W36 - Hitting the Essence

Last week I read a book—Hit the Essence. It can be simply summarized in two parts. First it explains the “essence,” meaning the fundamental attributes of things, the root causes of problems, and the underlying logic behind phenomena. Then it covers “hitting” the essence, providing methods: boldly hypothesize and carefully verify.

The book is full of methodologies and models. Having practiced fundamentals for a couple of years helped me map many abstractions to concrete realities. I enjoyed the read; it often felt like being jolted awake.

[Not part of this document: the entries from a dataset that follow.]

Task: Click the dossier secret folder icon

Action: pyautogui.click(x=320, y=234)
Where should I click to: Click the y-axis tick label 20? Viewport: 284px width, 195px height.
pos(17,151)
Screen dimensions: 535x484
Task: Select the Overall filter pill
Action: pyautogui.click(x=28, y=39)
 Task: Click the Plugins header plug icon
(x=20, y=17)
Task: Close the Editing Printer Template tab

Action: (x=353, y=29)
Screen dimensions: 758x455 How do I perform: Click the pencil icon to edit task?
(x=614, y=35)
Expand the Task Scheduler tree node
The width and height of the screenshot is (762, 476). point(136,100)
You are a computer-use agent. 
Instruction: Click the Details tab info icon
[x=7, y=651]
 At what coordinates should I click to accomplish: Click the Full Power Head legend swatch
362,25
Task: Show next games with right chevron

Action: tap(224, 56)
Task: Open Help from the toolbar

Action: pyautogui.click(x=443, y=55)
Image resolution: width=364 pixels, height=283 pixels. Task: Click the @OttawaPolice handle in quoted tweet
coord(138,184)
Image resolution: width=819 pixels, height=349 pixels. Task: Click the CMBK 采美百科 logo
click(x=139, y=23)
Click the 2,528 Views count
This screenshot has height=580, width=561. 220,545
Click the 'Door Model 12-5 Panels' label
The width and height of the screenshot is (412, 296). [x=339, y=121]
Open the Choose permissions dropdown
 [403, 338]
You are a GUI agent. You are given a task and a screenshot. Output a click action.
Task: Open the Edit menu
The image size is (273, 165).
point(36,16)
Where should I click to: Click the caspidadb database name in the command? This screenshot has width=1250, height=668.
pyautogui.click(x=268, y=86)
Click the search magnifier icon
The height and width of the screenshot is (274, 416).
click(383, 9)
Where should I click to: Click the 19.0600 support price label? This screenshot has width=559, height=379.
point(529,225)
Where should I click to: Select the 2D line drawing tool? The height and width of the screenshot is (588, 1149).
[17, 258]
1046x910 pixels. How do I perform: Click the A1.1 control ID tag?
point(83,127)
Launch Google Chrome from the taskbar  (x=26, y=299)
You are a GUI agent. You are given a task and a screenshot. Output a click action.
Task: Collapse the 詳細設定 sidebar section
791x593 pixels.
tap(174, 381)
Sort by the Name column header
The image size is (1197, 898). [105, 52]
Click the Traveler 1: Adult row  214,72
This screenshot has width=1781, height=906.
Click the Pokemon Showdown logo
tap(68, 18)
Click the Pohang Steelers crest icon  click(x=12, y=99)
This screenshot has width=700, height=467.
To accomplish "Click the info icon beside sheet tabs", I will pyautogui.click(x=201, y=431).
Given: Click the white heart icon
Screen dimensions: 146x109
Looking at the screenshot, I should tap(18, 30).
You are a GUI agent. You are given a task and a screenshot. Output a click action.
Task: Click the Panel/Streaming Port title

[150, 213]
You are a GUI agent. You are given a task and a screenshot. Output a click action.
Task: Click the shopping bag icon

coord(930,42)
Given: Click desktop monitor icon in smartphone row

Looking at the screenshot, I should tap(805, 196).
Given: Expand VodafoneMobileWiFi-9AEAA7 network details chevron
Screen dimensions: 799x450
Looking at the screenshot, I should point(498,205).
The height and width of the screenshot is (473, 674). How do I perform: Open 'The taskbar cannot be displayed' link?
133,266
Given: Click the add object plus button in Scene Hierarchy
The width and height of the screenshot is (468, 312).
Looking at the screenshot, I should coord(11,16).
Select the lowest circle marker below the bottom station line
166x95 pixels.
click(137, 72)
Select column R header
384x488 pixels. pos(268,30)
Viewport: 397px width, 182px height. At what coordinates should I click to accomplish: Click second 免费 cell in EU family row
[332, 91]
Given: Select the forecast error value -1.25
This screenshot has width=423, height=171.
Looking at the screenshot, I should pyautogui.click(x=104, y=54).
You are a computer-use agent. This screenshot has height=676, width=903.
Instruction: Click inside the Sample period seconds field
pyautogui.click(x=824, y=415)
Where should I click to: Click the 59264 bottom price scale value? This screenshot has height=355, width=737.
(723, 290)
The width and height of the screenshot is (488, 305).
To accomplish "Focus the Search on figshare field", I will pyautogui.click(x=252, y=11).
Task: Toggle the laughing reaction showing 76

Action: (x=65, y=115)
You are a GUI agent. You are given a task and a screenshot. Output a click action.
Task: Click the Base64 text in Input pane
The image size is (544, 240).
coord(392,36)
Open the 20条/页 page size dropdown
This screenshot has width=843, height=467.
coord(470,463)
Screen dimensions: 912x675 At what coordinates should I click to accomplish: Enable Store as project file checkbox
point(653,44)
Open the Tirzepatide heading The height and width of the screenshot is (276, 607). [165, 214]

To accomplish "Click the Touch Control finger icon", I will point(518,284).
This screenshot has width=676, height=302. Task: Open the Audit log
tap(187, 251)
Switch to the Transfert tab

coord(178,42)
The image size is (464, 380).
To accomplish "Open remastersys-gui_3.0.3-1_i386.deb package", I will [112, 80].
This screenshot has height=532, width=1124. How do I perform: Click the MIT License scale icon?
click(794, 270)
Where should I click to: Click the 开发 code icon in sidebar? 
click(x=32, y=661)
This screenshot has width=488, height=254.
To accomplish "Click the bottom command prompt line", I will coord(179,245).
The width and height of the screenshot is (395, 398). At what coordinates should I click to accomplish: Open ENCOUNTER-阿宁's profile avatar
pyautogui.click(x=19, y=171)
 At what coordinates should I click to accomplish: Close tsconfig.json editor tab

Many vague or entrenched ways of thinking and working that I use daily found clear expression in the book, along with well-tested models and methodologies.

For example, I found that the natural way I troubleshoot production issues can largely be summarized by the “Mueller Five Methods.”

Another example is how to define things: what makes a good definition. Normally I rely on intuition plus logic, but I couldn’t clearly articulate what that intuition or logic actually is. The book cites Aristotle’s idea of definition: definition = genus (what’s shared) + differentia (what’s distinct). Looking at more examples makes this suddenly clear. For instance, one could define a human as a featherless, two-legged upright animal, or as a rational animal.

I also seem to have found the prototype diagram of Amazon’s growth flywheel—the system loop diagram. The book explains finding root causes through systemic analysis. Its theoretical basis is systems theory, and many concepts align. The primary analytical tool used is the system loop diagram, which shows how a system actually operates. From such a diagram you can read which elements compose the system, whether relationships between elements are reinforcing loops or balancing loops, what the input-output pendulum is, and what the time delays look like.

In form it closely resembles Amazon’s growth flywheel; on closer comparison, the growth flywheel appears to be a subset of the system loop diagram. The growth flywheel focuses only on reinforcing loops: input metrics represent positive inputs and it omits balancing loops. For example, certain actions can improve user experience, which then drives market share growth. Often this is a chain of reinforcing logic, but market share growth is also affected by external factors like market size—this balancing logic is hidden.

I understand the reason for this is to make the tool more usable by focusing on the core: concentrating only on the core logic of product growth. If you draw it as a complete system, the added complexity raises the barrier to understanding steeply. The tool itself would be limited in expression and dissemination; if an idea has no low-cost way to spread, no matter how robust it is, it won’t proliferate widely.